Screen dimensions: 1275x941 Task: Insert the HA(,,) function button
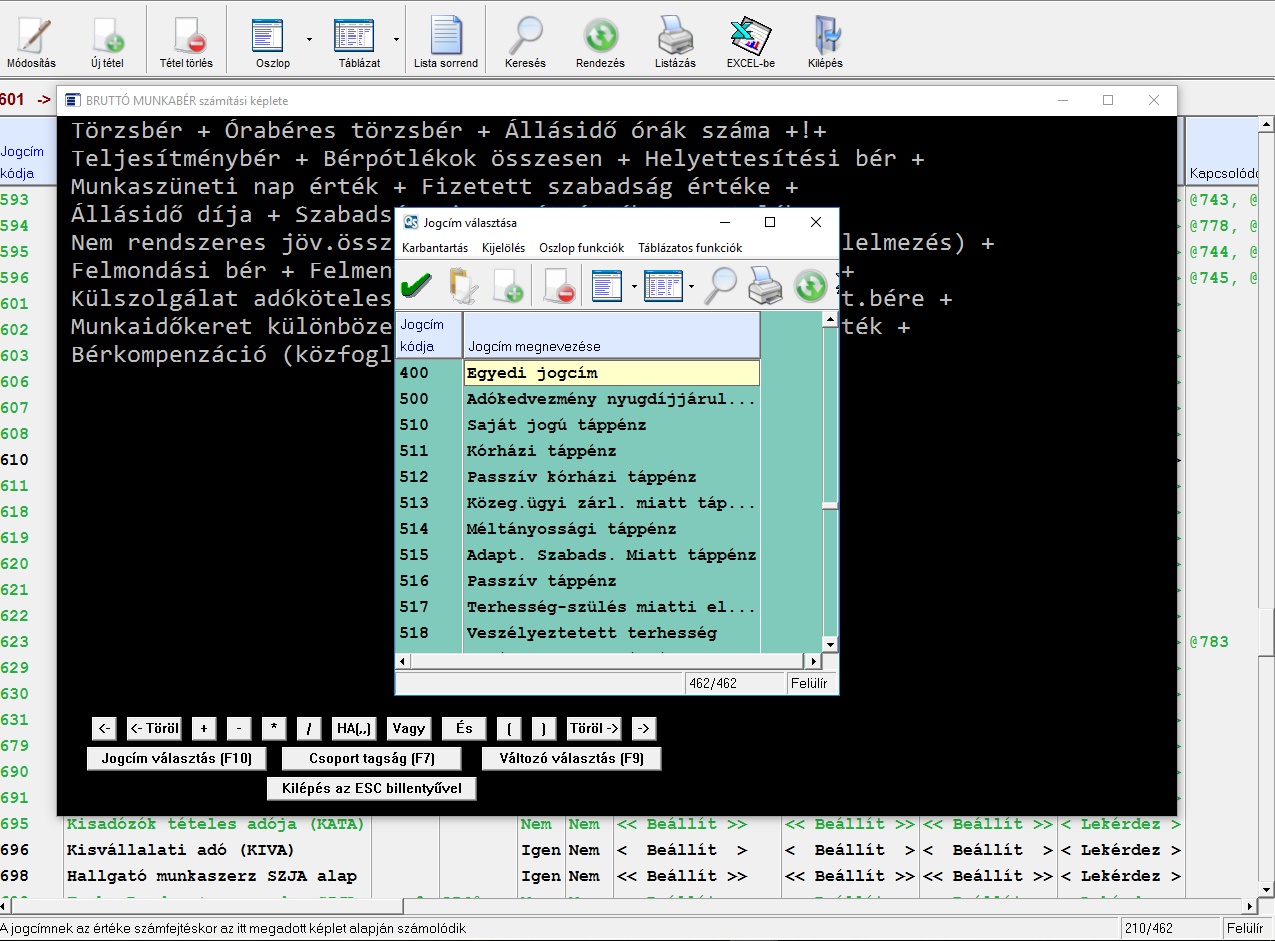[x=354, y=729]
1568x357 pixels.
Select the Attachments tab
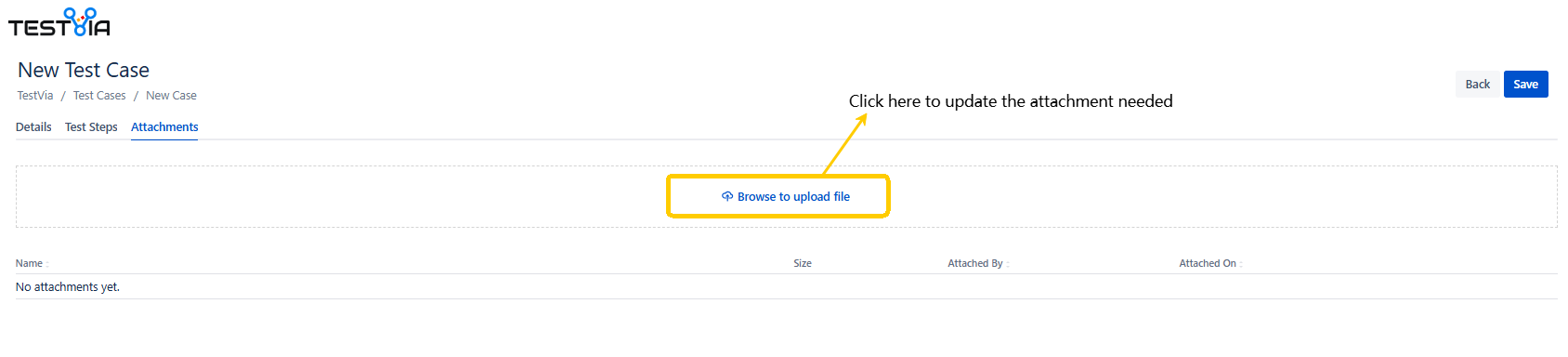coord(164,127)
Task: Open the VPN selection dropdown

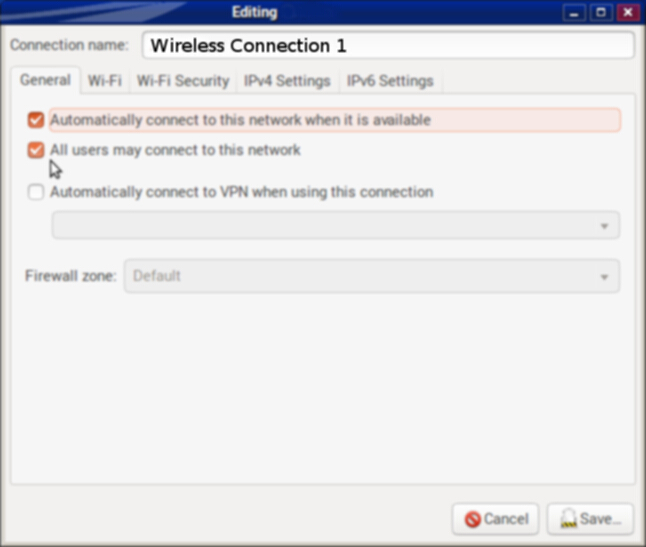Action: [335, 226]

********

Can you echo every item above line for line, with the wording unchanged and the pictures omitted?

# In response
Screen dimensions: 1275x941 Task: Insert the HA(,,) function button
[x=354, y=729]
1568x357 pixels.
Select the Attachments tab
coord(164,127)
Task: Open the VPN selection dropdown

Action: [335, 226]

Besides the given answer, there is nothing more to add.